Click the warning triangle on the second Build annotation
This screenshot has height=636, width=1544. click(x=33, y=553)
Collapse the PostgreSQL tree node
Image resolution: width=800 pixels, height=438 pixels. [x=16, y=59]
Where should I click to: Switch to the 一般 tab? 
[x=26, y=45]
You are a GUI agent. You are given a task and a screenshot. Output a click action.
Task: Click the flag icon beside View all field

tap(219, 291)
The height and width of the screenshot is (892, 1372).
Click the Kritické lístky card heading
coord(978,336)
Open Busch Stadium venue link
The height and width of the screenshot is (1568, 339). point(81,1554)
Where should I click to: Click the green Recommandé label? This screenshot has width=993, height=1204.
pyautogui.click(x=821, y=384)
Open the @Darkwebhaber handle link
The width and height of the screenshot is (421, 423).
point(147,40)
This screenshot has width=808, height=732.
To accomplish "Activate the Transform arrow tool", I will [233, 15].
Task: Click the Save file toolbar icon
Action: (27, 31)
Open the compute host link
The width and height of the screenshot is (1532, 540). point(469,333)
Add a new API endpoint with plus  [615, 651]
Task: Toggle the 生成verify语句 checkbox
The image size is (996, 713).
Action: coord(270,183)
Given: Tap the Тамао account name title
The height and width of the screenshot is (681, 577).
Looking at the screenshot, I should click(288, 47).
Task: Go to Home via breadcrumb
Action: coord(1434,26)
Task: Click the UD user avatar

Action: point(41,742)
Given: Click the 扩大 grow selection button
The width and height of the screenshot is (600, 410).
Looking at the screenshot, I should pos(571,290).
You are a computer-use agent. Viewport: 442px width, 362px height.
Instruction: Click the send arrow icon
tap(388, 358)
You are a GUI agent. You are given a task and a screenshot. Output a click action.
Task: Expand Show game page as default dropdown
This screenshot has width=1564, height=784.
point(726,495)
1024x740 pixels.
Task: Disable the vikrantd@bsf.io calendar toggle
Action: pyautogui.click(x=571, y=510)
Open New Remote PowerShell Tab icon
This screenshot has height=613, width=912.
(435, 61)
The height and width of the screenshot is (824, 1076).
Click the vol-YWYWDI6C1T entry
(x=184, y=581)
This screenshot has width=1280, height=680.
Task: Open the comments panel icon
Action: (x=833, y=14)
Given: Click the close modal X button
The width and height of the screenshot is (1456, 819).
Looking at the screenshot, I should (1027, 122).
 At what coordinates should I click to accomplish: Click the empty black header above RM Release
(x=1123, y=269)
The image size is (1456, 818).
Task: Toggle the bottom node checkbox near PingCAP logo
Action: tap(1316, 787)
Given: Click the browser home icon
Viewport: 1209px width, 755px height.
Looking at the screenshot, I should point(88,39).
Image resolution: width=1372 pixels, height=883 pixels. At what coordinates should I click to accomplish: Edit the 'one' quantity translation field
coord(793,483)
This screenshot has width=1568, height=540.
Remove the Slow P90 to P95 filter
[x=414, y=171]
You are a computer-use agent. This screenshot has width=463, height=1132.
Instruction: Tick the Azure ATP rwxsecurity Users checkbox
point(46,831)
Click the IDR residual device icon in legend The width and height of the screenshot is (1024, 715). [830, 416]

--------------------------------------------------

▶ Exercise instructions
All lines above from the line with "You are a computer-use agent. Viewport: 442px" through the line with "Task: Expand Show", both included, are to be set down exactly, with nothing else.

▶ Exercise solution
You are a computer-use agent. Viewport: 442px width, 362px height.
Instruction: Click the send arrow icon
tap(388, 358)
You are a GUI agent. You are given a task and a screenshot. Output a click action.
Task: Expand Show game page as default dropdown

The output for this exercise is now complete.